Czerwiec to dla Kościoła miesiąc Serca Jezusowego. W tym miesiącu ku Jego czci odprawiamy codzienne nabożeństwo. Również w czerwcu - w pierwszy piątek po oktawie Bożego Ciała - przypada Święto Najświętszego Serca Pana Jezusa. Inne
pobożne praktyki, które zbliżają nas do Boskiego Serca to uczestnictwo w
Eucharystii w pierwsze piątki miesiąca, Godzina Święta czy adoracja
Najświętszego Sakramentu. Czy pamiętamy o tych sposobach oddawania czci
Sercu Bożemu?
W miesiącu czerwcu spoglądamy w głąb
siebie, aby odkryć w sobie największą wartość, jaką posiada człowiek -
serce. Ono sprawia, że człowiek żyje i czyni to życie pełnowartościowym.

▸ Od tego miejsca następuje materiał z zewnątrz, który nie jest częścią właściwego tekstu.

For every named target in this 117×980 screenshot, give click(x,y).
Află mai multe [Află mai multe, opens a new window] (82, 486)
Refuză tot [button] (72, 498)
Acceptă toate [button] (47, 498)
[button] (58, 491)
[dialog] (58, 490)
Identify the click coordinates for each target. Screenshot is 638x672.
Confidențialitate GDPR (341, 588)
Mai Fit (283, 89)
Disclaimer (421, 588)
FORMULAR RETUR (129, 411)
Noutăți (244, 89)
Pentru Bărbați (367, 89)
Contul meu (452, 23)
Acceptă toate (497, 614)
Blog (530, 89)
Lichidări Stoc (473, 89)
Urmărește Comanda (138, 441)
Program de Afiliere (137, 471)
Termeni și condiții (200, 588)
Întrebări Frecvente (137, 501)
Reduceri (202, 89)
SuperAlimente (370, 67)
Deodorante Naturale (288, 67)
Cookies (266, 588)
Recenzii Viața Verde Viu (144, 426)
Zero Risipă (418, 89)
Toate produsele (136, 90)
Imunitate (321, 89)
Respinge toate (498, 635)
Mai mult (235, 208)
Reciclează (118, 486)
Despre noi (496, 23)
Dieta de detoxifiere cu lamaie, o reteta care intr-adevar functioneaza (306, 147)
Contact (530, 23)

Ale tylko ten jest naprawdę człowiekiem, kto potrafi napełniać swoje
serce miłością płynącą z Serca Jezusowego. W tym to miesiącu każdego
dnia zbieramy się w świątyni, przy krzyżach i kapliczkach, aby tam,
śpiewając litanię do Serca Jezusowego, czynić swoje serca podobnymi do
Serca Jezusowego.
Nie da się być człowiekiem, gdy ma się
serce jak głaz. Nie da się pozyskać innych dla Boga, jeżeli nie okażemy
miłości dla drugiego człowieka. Nie wystarczy patrzeć jak inni zmieniają
świat, nadstawiają głowę, a my przyglądając się temu, jesteśmy zdolni
tylko do krytyki. Boimy się narazić, aby przypadkiem czegoś nie stracić.

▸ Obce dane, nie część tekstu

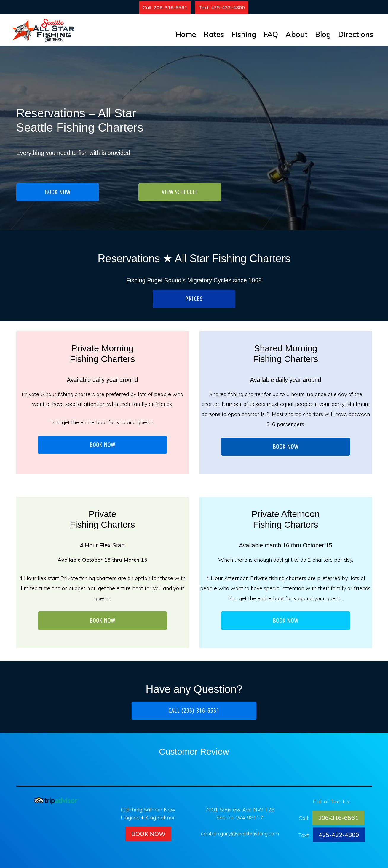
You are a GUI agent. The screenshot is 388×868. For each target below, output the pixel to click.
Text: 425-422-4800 (221, 7)
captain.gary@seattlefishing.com (240, 833)
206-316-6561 (338, 818)
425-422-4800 (339, 835)
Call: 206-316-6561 (165, 7)
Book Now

Takie życie „zakamuflowane” - to życie
ludzi bez serc i bez ducha. Serce każe kochać i dbać o dobro drugiego
człowieka, a nie o swoje. Dlatego „nie zamieniaj serca w twardy głaz,
póki jeszcze serce masz”, uczyń swoje serce na wzór Serca Pana Jezusa.
Przyłóż do Niego ucho i spraw, by zaczęło tak pulsować, jak śpiewamy w
litanii o Sercu Jezusowym.
"Odpowiadajcie Mu zatem miłością
na miłość i nigdy nie zapominajcie o Tym,
którego miłość do was pchnęła aż do śmierci"
św. Małgorzata Maria
WIELKIE OBJAWIENIA SERCA JEZUSOWEGO
Wyjątkową
rolę w życiu św. Małgorzaty Marii odegrały cztery objawienia zwane
wielkimi. Jezus ukazywał się jej już wcześniej, lecz w latach 1673-1675 w
zakonie Sióstr Nawiedzenia w Paray-le-Monial czterokrotnie objawił się z
zamiarem przybliżenia istoty kultu swego Serca. Zbawiciel życzył sobie,
by czczono Je jako symbol Jego nieskończonej miłości do ludzi.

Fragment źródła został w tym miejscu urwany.